J’ai  donc écrit cet article pour parler un peu d’un sujet tabou : les couples qui se séparent lors d’une expatriation.

Une expatriation c’est un changement, que vous le vouliez ou non. Vous passez d’une situation identique où les deux conjoints travaillent, et connaissent donc les avantages et inconvénients de cette position.

À une situation où une personne travaille en général beaucoup plus, alors que l’autre ne travaille pas. Il n’est pas rare que de cette nouvelle situation naisse des incompréhensions.
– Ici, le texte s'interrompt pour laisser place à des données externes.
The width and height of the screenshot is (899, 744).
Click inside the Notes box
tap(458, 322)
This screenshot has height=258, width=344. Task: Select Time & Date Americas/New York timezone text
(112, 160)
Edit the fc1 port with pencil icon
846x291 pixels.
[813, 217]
Et parfois, chacun arrive à envier la position de son conjoint. Sans pour autant comprendre la réalité derrière (stress d’être l’unique salaire du foyer, angoisse d’être isolée à la maison, peur de devoir parler d’argent alors que vous ne contribuez plus aux revenus du foyer, barrière de la langue,…).

L’article est écrit sur un ton léger et il ne faut pas y voir une volonté de nuire ou de se moquer. Donc ne montez pas sur vos grands chevaux et ne me vouez pas aux gémonies, je ne suis que le messager des Sybilles. (L’article en question est disponible ci-dessous).

 

Une situation de rêve ?

Ben voyons ! Pas de travail, une femme de ménage à temps complet, du temps libre pour s’occuper de ses passions, voir grandir ses enfants… Sur le papier, être une femme d’expat c’est fantastique, je vous l’assure.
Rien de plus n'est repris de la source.